I’ve been known to stream on Twitch, and one of the things I do is a wee informal monthly ‘competition’ to give subscribers something to root for and cheer on. For November’s outing I wanted to assign everyone a team, which is simple enough for me to do using and a list; but there’s no glamour in that- I wanted something that people could see.

Being completely ignorant of what the standards are for doing such things — animation software? special production infographics software? — I decided to create something myself. Back in September I used Godot as my ‘canvas’, but it had been so long since I used that I realised I had lost of a my knowledge of the engine. This time around I wanted to use something in a language I was more familiar with: python. Enter pygame!

Being pressed for time, I whipped something together in a couple of hours, not-quite-hackathon-style. It’s not the fanciest, the code is hasty in parts, and there are additional features I would have liked to have added; but it got the job done and I was pleased with it.

Having to be quick also meant I needed to quickly focus on what I actually needed and wanted as a priority from the picker. I settled on:

  • be visually consistent with the other elements I was going to use for the stream
  • show teams and subscribers clearly
  • have a mechanism to pick one team at a time
  • visually indicate the process is random

There’s not a lot to it, but enough to spent a few hours bringing together.
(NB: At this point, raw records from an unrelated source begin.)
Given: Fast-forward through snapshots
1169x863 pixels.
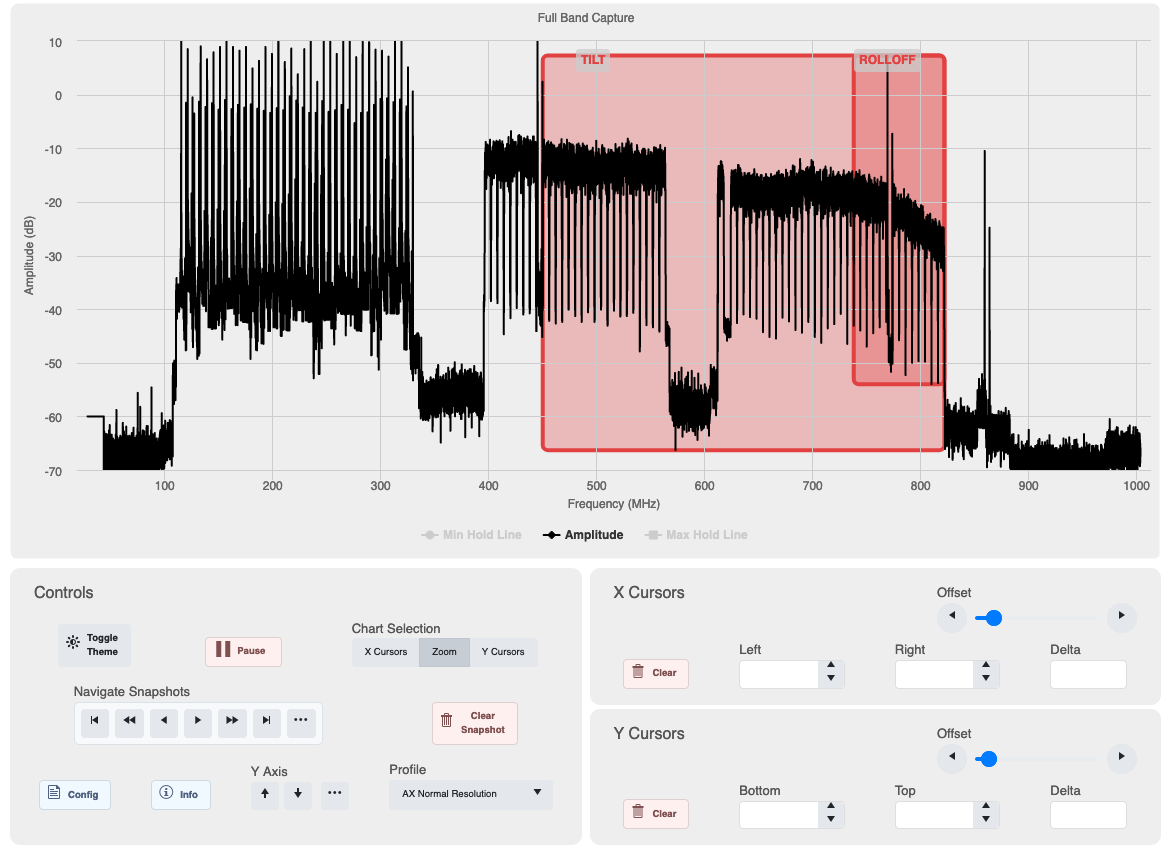Looking at the screenshot, I should point(232,721).
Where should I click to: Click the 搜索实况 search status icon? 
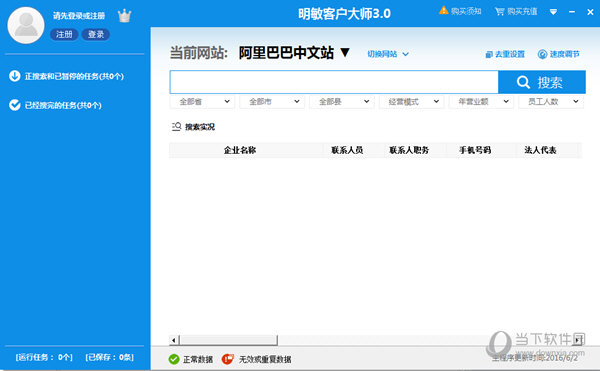click(x=176, y=127)
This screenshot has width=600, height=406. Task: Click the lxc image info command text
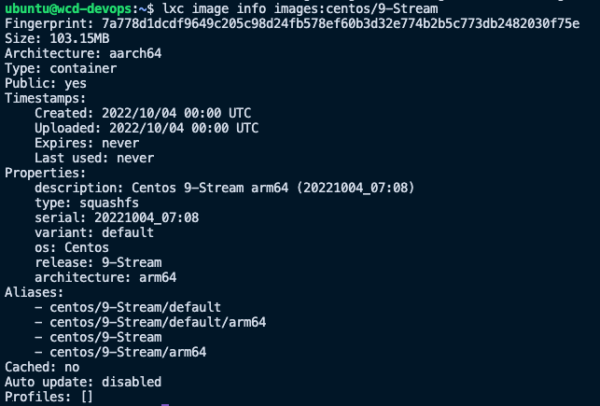tap(300, 8)
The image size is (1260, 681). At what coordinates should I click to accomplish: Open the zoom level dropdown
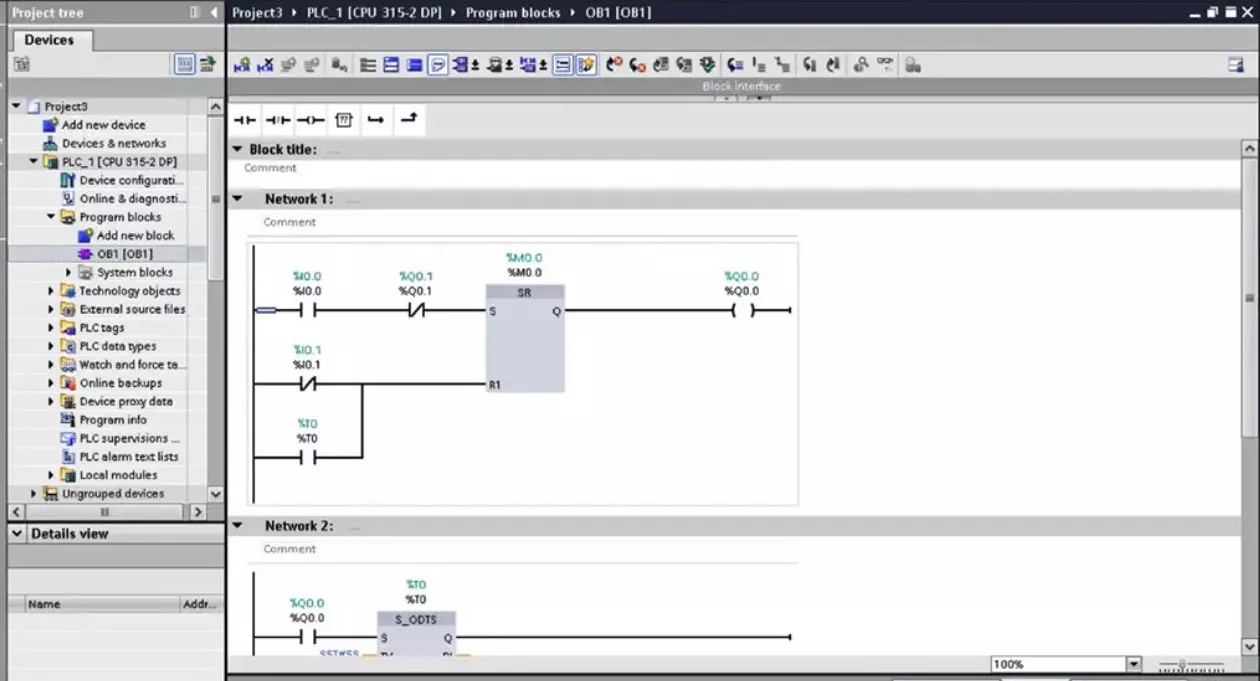coord(1133,664)
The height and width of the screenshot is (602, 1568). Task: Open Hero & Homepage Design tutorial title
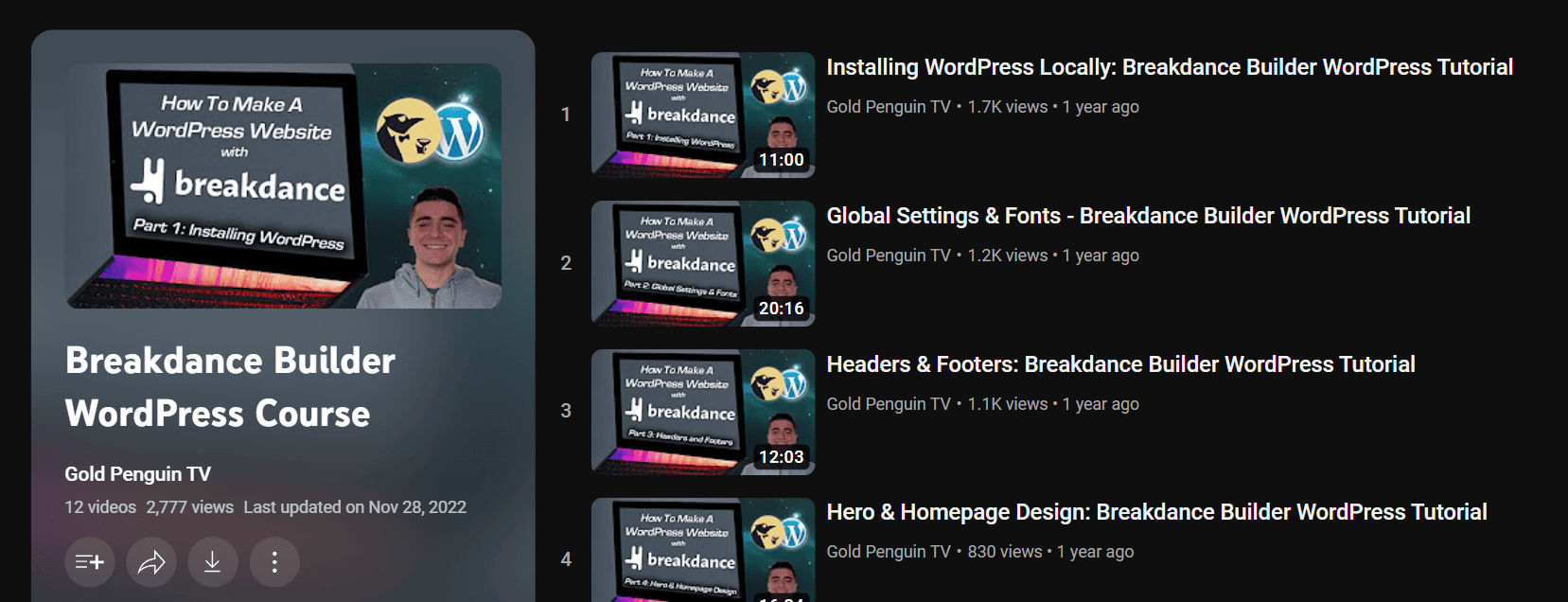coord(1156,512)
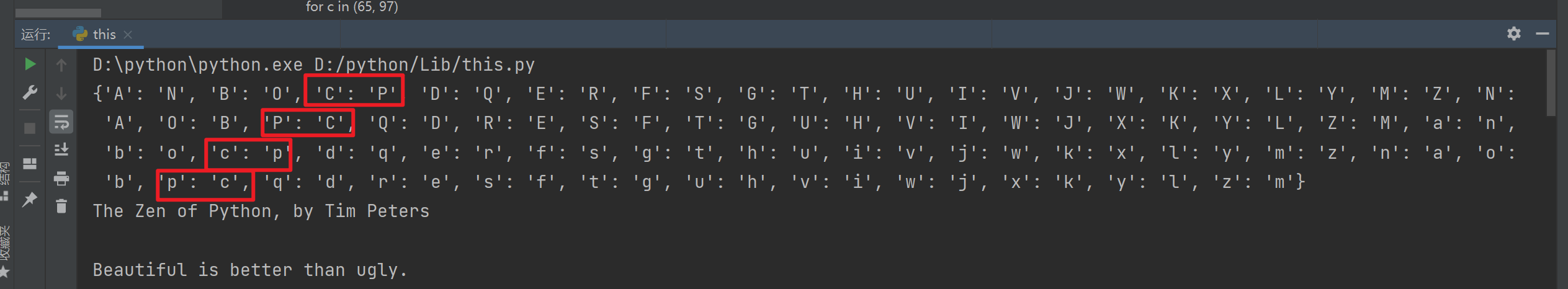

My main resources were the pygame docs and a flappy bird clone by russs123. Do note there are quite a few such clones; while I am grateful for the one I looked at there are other which might be more illuminating for the purposes of pedagogy (such as this clone by TimoWilken, discussed on the CodeReview Stack). Sometimes though all you need is an answer to the question “how do I do X” with an implicit (“because it needs to be done in the next fifteen minutes!”).

For anyone who is interested or for further pedagogy, my code is hosted on my own Gitea instance at present.